Mobil ini dirancang sebagai penerus dari Ferrari Roma, yang sebelumnya sudah cukup populer di pasar global.
Ferrari Amalfi hadir dengan tampilan yang lebih agresif, lebih bersih, dan tentunya lebih cepat dari pendahulunya.
Desain eksteriornya dibuat lebih tajam dengan bentuk coupe 2+ yang sporty tapi tetap elegan.
Menurut Reuters, Ferrari Amalfi memakai mesin bensin V8 3.9 liter twin-turbo dengan tenaga 640 PS.
Kecepatan maksimalnya mencapai 320 km/jam, menjadikannya salah satu coupe tercepat di kelasnya.
Akselerasi dari 0 ke 100 km/jam hanya butuh 3,3 detik, yang sangat cepat untuk mobil tanpa bantuan motor listrik.
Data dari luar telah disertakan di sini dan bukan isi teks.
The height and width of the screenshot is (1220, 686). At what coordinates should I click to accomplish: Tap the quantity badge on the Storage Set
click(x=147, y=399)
Salah satu hal menarik dari Amalfi adalah kembalinya tombol fisik di setir.
Dilansir dari Top Gear, Ferrari mengakui bahwa banyak pelanggan yang kurang suka dengan sistem kontrol sentuh di mobil sebelumnya.
Sekarang, Ferrari mengembalikan tombol merah legendaris di setir untuk menyalakan mesin.
Tombol-tombol ini tidak hanya terasa klasik, tapi juga memberi kesan “driver-focused” atau fokus pada kenyamanan pengemudi.
Interiornya sekarang lebih ramah pengguna dengan layar sentuh yang lebih besar namun tetap intuitif.
Bagian infotainment memakai desain landscape screen dan konsol tengah baru yang rapi.
Banyak yang bilang, ini adalah interior terbaik Ferrari untuk pemakaian harian sejauh ini.
Mobil ini juga menggunakan sistem brake-by-wire, artinya sistem pengeremannya sudah pakai teknologi elektronik, bukan kabel mekanis biasa.
Spoiler belakangnya bisa bergerak secara otomatis tergantung kecepatan dan kondisi jalan.
Hal ini memberi tambahan aerodinamika, atau daya tekan ke bawah, saat mobil melaju kencang.
Amalfi menggunakan chassis atau rangka yang diperbarui dari Roma, dengan peningkatan kekakuan dan bobot yang lebih ringan.
Desain body-nya terlihat lebih ramping dan mulus tanpa terlalu banyak garis potong yang tajam.
Dari depan, lampu LED sipit dan grille yang menyatu bikin tampangnya makin tajam.
Bagian belakang dibuat lebih simple tapi tetap sporty, dengan lampu LED horizontal yang elegan.
Menurut Autocar, Ferrari Amalfi ditujukan untuk pengguna baru Ferrari yang ingin performa tinggi tapi tetap nyaman buat harian.
Mobil ini lebih bisa dinikmati di jalan perkotaan maupun tol luar kota.
Ferrari menyebut Amalfi sebagai mobil "everyday Ferrari", artinya bisa dipakai tiap hari tanpa kehilangan rasa sport-nya.
Mobil ini juga dilengkapi dengan sistem kontrol traksi dan ABS generasi terbaru, yang membuatnya lebih aman dikendarai.
Ferrari Amalfi tidak memakai teknologi hybrid seperti 296 GTB, melainkan tetap dengan mesin bensin murni.
Hal ini sengaja dibuat Ferrari untuk mempertahankan pengalaman berkendara yang “murni”.
Meski begitu, suara knalpotnya tetap disetel agar ramah lingkungan tapi tetap menggelegar.
Harga Ferrari Amalfi mulai dari €240.000, atau sekitar Rp 4,2 miliar, sebelum pajak.
Produksinya dilakukan di Maranello, Italia, dengan pengiriman pertama ke Eropa dijadwalkan awal 2026.
Amerika dan Asia akan menyusul dalam waktu 3 sampai 6 bulan setelahnya.
Menurut The Sun, Ferrari juga memperhatikan kenyamanan kabin, termasuk posisi duduk dan ruang kaki penumpang belakang.
Walaupun bentuknya coupe, tempat duduk belakang tetap bisa dipakai untuk penumpang kecil atau barang bawaan.
Ferrari Amalfi juga dipamerkan secara langsung di Goodwood Festival of Speed di Inggris bulan Juli 2025.
Saat tampil di sana, banyak pengunjung memuji desain baru Ferrari ini yang dianggap lebih "fresh" dan tidak terlalu ribet.
Ferrari membuktikan bahwa mereka tetap bisa mempertahankan identitas klasik sambil tetap modern.
Ferrari Amalfi bukan cuma cepat dan keren, tapi juga cocok untuk mereka yang ingin “masuk” ke dunia Ferrari.
Dengan desain elegan, performa buas, dan tombol-tombol klasik, Amalfi siap mencuri perhatian jalanan dunia.